In this age of radical transparency, can corporations that mistreat their users or cause harm in the world get away with it? Does the market discipline companies so that responsibility is now an essential part of doing business? Or is corporate responsibility just a clever trick to gain a slight marketing advantage and defer state regulation? Is the first and only duty of a company to provide value to its shareholders? This debate will consider these issues through the lens of Google, the most significant promoter of a corporate moral ethos. It will consider the ethics of doing business in authoritarian places such as China, pursuing environmentally sustainable infrastructure, and treating labor fairly.
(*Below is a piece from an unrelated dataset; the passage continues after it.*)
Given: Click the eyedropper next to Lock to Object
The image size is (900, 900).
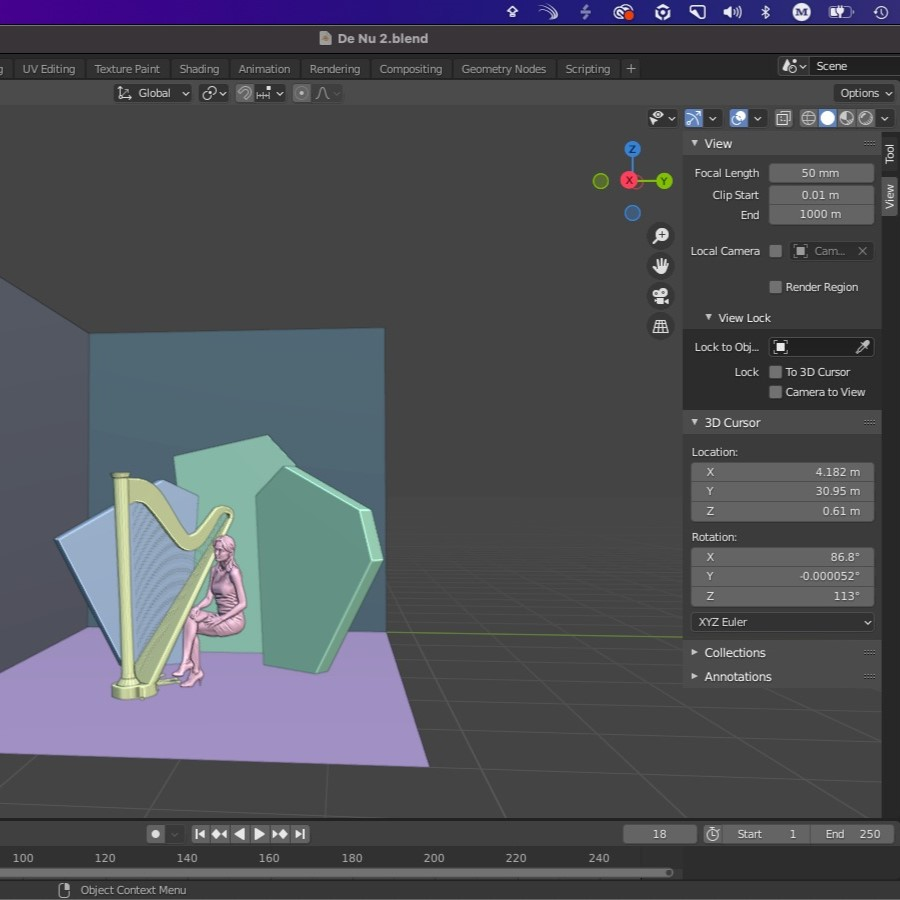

This session, proposed by Dan Ariely and Sarah Szalavitz, will investigate the relationship between morality and user engagement online, as well as in real life. Prior to the presentation, we will ask friends and the SXSW community to participate in an experiment to explore how the choices we are offered by user experiences and online communities "game" the outcome--or whether we are making choices at all, if our brains can't resist seeking Mayorships on FourSquare or growing farms on Farmville. During the session, we'll first offer the survey to attendees, share our findings from the results we already have, and then explore the implications for online behavior, user experience, and morality. We'll consider how cognitively irresistible user experiences are created, as well as its on both our online and offline identities. Further, we'll explore how the predetermination of user behavior by choice optimization and social design, can encourage cheating, both by users and designers. Finally, we'll look at the impact the flexibility of our morality in our various identities and behaviors could have on the future of the choices we'll both offer and be offered.